To identify candidate genes regulated by the most associated grip strength variants, we used the Genotype-Tissue Expression (GTEx) database19 for eQTL analyses. In 25 loci, we found evidence of at least one significant eQTL (FDR≤0.05, Table S1). The largest number of significant eQTLs was associated with gene expression in nerve (tibial), artery (tibial), and skin (sun-exposed lower leg). Seven variants had the most significant eQTL for the genes they we located in (ADCY3, TGFA, BDNF, KIF1B, LRRC43, ARPP21, KIAA1598).

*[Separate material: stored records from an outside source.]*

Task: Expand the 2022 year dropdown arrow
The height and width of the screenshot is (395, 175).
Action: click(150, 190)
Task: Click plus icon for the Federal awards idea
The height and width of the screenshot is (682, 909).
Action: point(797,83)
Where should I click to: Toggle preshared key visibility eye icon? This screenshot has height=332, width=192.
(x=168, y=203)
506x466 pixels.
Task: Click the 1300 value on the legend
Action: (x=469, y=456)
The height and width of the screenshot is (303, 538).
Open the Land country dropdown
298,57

Interestingly, some variants regulated the expression of other genes having a role in developmental abnormalities. The most significant eQTL was one of the lead variants, rs12928404 in ATXN2L, which had a significant association with the expression of adjacent TUFM gene in several tissues (lowest P=5.2×10−69, FDR=0.0003 for whole blood). Mutations in TUFM have previously been shown to cause combined oxidative phosphorylation deficiency 4, a syndrome consisting of intrauterine growth retardation, developmental regression, hypotonia and respiratory failure. Another interesting eQTL was rs6759321, which regulated DARS expression in thyroid (FDR=0.0002). DARS is a causal gene for another disorder including delayed motor development, mental retardation, among other features (“hypomyelination with brainstem and spinal cord involvement and leg spasticity”). Further, rs12599952 regulated the expression of DHODH in several tissues (lowest P=1.6×10−11, FDR=0.0003 for tibial artery), a gene responsible for Miller syndrome including severe micrognathia and several other developmental abnormalities.

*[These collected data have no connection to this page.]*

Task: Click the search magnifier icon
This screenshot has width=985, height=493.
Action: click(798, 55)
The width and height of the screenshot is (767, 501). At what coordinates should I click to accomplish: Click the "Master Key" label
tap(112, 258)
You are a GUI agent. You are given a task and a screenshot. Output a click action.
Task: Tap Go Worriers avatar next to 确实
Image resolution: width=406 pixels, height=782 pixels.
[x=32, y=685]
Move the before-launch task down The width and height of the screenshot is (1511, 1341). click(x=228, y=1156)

Genetic risk score analysis

We then calculated a genetic risk score (GRS) as a weighted sum of the 101 grip strength variants identified in the discovery dataset and estimated its associations with the measures of fitness, general health and indicators of frailty20 in the replication dataset. The GRS was significantly associated cardiorespiratory fitness (VO2, β=0.20 per SD in GRS, SE=0.02, P=3.1×10−19), objective measurement of physical activity (average acceleration measured with a wrist-worn accelerometer, β=0.02, SE=0.006, P=0.003), self-reported good or excellent overall health (β=0.07, SE=0.007, P=1.3×10−22), and fluid intelligence score (β=0.01, SE=0.005, P=0.005). The significant inverse associations were observed with slow walking speed (β=-0.11, SE=0.01, P=1.1×10−20), frequent feelings of tiredness / lethargy in last 2 weeks (β=−0. 03, SE=0.006, P=1.4×10−5), falls during the last year (β=−0.04, SE=0.008, P=8.5×10−8), weight loss during the last year (β=−0.04, SE=0.008, P=8.5×10−8), and reaction time (β=−0.01, SE=0.003, P=1.6×10−5). All association remained significant after multiple testing correction (alpha threshold = 0.05/9).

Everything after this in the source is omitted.